[Collection entries]
- - - - - - -

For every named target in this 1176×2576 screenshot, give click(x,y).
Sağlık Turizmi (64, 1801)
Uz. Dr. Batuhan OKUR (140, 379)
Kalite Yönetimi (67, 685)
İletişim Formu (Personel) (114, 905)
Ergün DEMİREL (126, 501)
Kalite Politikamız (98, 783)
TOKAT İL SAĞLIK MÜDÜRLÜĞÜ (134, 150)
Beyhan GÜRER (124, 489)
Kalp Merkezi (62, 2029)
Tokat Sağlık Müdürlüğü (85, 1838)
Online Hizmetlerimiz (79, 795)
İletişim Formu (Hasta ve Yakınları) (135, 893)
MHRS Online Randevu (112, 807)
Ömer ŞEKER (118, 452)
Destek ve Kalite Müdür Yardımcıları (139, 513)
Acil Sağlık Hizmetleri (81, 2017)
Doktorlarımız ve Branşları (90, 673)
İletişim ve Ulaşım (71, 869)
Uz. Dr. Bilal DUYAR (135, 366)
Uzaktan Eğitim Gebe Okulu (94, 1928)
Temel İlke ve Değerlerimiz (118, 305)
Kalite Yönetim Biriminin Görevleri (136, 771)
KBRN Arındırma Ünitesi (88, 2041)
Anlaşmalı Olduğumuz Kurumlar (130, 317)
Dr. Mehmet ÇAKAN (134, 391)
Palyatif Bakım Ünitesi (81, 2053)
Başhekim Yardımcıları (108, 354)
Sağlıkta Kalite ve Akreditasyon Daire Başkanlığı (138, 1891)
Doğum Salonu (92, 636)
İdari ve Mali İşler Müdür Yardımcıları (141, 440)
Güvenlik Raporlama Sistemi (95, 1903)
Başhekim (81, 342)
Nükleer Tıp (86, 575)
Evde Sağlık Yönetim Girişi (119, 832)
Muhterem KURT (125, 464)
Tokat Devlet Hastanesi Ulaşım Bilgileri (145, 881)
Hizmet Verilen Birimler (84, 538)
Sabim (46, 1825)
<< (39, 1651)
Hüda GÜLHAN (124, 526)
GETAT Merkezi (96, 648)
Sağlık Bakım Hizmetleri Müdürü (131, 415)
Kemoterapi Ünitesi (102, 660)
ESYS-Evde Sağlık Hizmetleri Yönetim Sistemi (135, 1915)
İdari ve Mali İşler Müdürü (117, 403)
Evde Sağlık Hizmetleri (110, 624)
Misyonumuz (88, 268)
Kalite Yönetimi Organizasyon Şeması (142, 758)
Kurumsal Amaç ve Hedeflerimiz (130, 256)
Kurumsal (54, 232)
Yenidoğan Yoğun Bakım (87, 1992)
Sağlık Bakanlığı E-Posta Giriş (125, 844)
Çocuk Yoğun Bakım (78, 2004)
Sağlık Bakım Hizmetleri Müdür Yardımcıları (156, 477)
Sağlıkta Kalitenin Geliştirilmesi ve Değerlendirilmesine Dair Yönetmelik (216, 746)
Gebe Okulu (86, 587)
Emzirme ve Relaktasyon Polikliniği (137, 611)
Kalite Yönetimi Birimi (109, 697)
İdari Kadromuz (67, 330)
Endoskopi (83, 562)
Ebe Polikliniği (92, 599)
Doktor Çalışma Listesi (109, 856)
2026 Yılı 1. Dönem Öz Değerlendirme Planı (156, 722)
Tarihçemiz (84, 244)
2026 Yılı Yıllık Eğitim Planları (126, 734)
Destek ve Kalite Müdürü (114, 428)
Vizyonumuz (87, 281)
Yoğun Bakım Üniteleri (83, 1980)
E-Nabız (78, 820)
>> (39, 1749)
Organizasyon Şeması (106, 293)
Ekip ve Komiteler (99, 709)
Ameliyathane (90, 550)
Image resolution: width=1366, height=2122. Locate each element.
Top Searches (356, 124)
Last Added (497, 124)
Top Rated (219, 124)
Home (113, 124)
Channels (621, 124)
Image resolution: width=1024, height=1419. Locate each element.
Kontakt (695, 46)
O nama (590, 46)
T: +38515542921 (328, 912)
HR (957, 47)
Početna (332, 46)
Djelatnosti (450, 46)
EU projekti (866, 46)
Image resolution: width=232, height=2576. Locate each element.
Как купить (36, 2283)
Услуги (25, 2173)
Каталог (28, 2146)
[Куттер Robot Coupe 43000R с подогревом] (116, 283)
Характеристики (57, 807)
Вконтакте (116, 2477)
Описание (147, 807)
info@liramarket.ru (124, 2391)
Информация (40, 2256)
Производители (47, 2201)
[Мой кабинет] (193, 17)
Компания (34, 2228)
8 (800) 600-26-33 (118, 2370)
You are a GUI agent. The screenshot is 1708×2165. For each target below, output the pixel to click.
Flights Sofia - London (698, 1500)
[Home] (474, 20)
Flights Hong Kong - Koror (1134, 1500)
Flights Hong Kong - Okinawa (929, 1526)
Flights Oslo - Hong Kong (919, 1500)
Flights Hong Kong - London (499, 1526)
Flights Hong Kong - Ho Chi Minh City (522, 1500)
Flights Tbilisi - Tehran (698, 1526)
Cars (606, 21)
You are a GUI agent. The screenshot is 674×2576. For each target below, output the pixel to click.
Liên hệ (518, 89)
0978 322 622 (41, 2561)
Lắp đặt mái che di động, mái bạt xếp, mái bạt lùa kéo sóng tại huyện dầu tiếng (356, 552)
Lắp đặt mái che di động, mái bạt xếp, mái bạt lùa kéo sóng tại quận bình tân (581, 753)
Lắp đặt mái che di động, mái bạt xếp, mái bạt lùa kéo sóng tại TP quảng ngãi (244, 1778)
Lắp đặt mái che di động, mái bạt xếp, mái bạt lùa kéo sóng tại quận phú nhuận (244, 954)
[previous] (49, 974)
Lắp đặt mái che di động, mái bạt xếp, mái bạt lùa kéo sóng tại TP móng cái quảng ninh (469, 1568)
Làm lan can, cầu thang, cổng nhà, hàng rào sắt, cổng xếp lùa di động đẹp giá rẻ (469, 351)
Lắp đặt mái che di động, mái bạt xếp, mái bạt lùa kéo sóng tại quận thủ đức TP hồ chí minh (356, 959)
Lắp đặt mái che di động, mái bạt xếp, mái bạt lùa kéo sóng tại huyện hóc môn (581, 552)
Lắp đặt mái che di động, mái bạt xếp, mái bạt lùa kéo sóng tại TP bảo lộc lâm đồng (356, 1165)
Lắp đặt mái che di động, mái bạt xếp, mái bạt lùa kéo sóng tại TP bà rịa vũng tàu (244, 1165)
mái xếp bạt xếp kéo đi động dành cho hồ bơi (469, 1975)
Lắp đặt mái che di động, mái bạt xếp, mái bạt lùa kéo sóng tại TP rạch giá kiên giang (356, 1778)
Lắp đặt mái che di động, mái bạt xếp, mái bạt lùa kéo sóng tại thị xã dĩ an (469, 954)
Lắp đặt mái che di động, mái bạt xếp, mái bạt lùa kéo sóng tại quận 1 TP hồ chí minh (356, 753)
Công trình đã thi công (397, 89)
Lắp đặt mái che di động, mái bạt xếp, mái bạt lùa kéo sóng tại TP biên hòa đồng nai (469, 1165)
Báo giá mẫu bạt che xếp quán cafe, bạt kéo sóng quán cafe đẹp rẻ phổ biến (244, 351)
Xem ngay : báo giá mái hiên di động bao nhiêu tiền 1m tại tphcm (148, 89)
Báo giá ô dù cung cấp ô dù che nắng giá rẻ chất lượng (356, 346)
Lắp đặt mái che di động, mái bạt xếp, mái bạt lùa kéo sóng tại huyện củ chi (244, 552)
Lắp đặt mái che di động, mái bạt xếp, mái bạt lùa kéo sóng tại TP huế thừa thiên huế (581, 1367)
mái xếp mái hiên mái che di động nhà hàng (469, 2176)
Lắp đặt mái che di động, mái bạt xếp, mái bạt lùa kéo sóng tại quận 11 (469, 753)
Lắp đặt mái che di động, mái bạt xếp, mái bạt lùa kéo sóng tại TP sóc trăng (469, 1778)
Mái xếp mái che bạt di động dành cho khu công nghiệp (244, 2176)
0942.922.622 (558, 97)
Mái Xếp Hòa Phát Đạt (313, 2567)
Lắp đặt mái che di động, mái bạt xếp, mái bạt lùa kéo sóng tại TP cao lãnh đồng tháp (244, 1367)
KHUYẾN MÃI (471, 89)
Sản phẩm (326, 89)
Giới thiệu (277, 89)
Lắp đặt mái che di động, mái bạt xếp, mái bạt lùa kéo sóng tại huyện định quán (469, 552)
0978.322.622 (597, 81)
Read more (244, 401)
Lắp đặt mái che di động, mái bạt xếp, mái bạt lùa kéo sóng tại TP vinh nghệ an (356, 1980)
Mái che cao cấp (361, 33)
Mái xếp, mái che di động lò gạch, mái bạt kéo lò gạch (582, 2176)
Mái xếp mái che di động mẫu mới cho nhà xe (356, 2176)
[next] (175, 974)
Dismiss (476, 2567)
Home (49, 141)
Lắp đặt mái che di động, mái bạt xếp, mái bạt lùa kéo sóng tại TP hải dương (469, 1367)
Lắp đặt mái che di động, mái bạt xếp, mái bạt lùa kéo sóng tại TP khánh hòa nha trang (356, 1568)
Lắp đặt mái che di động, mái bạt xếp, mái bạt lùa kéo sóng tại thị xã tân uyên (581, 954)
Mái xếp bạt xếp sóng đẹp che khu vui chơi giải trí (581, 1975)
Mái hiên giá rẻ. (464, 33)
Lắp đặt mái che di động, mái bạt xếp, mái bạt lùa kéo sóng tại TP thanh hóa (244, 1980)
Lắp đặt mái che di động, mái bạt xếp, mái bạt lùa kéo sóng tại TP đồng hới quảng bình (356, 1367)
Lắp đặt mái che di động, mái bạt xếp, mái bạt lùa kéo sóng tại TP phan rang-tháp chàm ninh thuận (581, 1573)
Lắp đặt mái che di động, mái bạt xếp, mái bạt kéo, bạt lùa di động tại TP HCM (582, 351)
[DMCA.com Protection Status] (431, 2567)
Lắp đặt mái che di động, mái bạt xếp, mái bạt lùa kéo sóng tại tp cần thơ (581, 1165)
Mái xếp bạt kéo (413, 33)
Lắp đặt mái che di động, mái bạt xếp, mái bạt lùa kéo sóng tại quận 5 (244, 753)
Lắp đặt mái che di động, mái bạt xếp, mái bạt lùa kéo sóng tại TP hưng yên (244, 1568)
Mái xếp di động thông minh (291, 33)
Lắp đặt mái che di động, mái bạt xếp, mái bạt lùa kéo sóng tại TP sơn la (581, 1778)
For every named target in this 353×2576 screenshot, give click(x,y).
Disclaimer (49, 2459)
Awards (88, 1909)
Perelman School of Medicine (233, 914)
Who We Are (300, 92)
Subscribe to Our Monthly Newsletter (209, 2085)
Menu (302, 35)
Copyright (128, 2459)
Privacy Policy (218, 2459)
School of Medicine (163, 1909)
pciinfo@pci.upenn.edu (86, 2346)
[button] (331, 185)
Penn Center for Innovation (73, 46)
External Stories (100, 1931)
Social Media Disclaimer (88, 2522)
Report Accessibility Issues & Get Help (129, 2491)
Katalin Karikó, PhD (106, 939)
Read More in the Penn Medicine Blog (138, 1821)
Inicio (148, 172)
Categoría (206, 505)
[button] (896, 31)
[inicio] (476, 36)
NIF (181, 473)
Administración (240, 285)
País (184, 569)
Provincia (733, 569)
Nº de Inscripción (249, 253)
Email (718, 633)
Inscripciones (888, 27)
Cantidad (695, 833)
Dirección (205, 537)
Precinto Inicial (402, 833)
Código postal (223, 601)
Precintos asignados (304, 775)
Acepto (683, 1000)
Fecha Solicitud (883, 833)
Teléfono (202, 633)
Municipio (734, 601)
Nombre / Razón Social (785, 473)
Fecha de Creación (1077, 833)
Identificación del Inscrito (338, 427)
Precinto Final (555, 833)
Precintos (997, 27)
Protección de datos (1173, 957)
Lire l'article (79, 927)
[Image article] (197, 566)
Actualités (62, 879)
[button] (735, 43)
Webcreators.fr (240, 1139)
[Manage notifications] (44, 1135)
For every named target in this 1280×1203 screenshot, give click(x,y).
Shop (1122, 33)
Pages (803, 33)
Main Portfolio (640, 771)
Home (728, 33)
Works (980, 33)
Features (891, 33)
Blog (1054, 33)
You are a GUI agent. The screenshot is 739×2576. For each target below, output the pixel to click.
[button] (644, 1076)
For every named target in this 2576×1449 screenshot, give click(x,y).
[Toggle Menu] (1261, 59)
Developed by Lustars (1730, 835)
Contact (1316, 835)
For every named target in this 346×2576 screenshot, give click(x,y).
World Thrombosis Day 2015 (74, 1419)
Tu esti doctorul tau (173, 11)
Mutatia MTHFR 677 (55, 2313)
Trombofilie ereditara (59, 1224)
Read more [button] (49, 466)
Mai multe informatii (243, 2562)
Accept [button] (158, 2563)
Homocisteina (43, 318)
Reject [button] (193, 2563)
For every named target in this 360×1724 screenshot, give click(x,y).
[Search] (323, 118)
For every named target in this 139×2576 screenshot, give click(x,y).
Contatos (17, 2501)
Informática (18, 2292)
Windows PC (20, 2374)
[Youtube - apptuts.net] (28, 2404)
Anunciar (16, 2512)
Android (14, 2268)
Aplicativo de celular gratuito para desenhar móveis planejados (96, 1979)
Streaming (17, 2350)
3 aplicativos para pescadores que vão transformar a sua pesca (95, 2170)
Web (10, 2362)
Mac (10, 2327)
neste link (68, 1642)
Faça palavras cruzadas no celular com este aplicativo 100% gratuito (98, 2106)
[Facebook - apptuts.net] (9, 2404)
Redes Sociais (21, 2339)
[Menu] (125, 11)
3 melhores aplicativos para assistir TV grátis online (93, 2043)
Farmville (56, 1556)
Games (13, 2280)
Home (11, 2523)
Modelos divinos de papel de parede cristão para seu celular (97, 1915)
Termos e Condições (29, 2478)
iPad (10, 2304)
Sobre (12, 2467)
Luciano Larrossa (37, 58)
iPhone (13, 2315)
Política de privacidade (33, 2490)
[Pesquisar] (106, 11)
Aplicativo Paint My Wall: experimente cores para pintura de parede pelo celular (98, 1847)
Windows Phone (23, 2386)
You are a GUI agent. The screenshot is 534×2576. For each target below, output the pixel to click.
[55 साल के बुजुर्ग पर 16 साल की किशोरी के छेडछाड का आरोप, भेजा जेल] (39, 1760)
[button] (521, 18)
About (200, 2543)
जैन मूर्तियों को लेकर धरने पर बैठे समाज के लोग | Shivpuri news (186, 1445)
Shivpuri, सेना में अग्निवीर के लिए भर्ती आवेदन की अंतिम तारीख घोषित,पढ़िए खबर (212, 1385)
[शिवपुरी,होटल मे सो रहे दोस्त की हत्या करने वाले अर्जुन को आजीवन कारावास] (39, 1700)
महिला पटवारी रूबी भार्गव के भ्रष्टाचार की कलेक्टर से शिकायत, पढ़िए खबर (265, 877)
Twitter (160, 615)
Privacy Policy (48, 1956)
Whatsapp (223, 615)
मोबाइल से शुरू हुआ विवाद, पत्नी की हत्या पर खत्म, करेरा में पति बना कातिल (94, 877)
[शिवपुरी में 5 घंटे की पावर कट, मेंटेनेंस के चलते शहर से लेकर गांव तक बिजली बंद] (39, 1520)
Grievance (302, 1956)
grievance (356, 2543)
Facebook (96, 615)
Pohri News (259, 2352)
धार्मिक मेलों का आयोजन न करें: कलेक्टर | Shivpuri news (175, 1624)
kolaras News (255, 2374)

- - - - - - -

Task item: Filter on the word "Image": copy each matching line from the entries above.

Response below:
Image resolution: width=1366, height=2122. Locate each element.
Image resolution: width=1024, height=1419. Locate each element.
Image resolution: width=232, height=2576. Locate each element.
[Image article] (197, 566)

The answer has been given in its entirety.